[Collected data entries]
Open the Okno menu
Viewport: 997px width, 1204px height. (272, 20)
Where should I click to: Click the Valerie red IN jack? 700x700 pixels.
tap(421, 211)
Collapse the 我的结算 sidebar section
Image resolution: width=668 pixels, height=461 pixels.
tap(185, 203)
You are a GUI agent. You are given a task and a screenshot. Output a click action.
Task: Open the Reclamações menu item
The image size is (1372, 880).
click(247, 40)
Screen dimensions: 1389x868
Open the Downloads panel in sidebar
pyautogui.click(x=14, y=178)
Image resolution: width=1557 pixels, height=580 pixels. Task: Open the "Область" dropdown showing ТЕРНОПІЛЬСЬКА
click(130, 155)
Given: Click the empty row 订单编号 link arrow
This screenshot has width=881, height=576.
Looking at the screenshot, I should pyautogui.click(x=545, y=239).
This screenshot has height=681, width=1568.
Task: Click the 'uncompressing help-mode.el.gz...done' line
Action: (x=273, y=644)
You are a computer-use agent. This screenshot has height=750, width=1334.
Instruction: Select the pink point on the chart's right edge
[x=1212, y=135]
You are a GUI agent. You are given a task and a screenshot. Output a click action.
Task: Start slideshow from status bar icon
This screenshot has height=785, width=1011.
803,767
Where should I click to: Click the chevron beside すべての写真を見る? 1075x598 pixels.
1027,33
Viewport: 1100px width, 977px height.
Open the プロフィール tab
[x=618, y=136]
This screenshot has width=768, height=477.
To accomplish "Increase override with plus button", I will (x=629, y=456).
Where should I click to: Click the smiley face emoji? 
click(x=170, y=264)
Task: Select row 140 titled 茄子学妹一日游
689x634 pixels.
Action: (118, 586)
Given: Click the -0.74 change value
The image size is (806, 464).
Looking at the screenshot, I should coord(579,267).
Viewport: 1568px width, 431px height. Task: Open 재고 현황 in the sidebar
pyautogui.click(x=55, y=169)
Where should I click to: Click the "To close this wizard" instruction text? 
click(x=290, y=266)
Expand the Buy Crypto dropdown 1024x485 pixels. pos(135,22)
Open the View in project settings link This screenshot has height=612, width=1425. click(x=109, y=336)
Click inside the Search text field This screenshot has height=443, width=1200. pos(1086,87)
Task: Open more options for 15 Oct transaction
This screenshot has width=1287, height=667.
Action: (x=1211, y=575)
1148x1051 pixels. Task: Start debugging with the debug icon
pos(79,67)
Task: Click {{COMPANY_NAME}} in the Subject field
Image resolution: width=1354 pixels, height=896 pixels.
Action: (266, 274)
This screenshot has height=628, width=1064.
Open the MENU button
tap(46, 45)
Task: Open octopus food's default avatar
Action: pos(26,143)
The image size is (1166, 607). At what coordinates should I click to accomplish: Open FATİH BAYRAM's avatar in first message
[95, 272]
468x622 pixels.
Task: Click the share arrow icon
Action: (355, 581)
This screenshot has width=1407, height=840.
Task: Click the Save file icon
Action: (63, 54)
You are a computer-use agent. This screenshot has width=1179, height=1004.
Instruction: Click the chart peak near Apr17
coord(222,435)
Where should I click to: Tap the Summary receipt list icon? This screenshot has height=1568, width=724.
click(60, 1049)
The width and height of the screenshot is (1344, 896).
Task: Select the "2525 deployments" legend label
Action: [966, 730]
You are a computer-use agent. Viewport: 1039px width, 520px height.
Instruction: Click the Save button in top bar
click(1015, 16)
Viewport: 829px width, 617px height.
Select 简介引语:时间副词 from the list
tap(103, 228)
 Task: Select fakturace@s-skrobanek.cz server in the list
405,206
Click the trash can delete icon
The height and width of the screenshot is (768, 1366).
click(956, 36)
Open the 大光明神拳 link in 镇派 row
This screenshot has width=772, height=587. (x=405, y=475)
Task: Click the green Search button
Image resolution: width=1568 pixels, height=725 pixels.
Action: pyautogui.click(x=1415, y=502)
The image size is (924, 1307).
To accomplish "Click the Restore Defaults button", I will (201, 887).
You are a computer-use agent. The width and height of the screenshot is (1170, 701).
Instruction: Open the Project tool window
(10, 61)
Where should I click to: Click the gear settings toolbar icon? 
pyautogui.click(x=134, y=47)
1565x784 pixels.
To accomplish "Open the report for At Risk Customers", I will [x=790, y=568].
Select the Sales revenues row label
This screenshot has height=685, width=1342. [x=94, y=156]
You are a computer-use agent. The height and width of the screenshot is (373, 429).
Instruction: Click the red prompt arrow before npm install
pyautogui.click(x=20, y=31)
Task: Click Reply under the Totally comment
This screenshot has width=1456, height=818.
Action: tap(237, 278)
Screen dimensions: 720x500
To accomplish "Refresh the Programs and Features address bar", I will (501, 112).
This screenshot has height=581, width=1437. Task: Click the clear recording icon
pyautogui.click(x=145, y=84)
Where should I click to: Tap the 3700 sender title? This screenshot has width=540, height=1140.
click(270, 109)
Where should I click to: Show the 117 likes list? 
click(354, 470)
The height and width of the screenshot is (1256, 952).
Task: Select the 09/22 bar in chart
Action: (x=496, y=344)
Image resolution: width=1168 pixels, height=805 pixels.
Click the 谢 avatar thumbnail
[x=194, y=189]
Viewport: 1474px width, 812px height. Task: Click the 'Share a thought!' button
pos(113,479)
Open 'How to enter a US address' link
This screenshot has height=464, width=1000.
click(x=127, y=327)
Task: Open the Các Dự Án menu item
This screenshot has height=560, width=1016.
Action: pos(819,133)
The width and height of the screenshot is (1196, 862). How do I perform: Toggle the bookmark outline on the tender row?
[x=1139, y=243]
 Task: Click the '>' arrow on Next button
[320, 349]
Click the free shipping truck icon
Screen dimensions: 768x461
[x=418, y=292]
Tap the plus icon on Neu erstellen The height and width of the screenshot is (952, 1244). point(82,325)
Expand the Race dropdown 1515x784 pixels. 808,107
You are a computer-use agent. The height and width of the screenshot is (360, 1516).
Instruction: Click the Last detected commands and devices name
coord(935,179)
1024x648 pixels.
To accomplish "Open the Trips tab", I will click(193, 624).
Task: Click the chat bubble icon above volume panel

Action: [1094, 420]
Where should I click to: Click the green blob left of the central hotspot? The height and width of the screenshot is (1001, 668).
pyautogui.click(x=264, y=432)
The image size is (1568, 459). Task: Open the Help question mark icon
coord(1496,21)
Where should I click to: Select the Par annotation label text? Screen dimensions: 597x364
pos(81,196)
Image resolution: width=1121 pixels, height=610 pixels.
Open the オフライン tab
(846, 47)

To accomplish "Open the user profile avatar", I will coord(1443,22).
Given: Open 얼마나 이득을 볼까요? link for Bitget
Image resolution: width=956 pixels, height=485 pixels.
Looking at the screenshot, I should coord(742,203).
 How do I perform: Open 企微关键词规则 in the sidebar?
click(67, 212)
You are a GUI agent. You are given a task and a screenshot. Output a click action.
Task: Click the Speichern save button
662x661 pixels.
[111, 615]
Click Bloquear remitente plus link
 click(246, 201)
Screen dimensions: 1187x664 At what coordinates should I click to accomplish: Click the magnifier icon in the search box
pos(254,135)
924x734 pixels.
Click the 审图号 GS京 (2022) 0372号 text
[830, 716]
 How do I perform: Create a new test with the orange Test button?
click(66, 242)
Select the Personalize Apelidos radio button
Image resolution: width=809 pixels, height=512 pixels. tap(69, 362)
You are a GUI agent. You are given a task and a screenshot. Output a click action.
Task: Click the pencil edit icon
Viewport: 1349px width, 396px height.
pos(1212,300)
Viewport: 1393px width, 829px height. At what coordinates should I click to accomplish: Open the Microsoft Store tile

▸ GOAL OF THE EXERCISE:
Set down only the lines above that fall between the line holding "You are a computer-use agent. Viewport: 1039px" and the line holding "The image size is (924, 1307).", inclusive, keeping each exact.

▸ WORKED SOLUTION:
You are a computer-use agent. Viewport: 1039px width, 520px height.
Instruction: Click the Save button in top bar
click(1015, 16)
Viewport: 829px width, 617px height.
Select 简介引语:时间副词 from the list
tap(103, 228)
 Task: Select fakturace@s-skrobanek.cz server in the list
405,206
Click the trash can delete icon
The height and width of the screenshot is (768, 1366).
click(956, 36)
Open the 大光明神拳 link in 镇派 row
This screenshot has width=772, height=587. (x=405, y=475)
Task: Click the green Search button
Image resolution: width=1568 pixels, height=725 pixels.
Action: pyautogui.click(x=1415, y=502)
The image size is (924, 1307).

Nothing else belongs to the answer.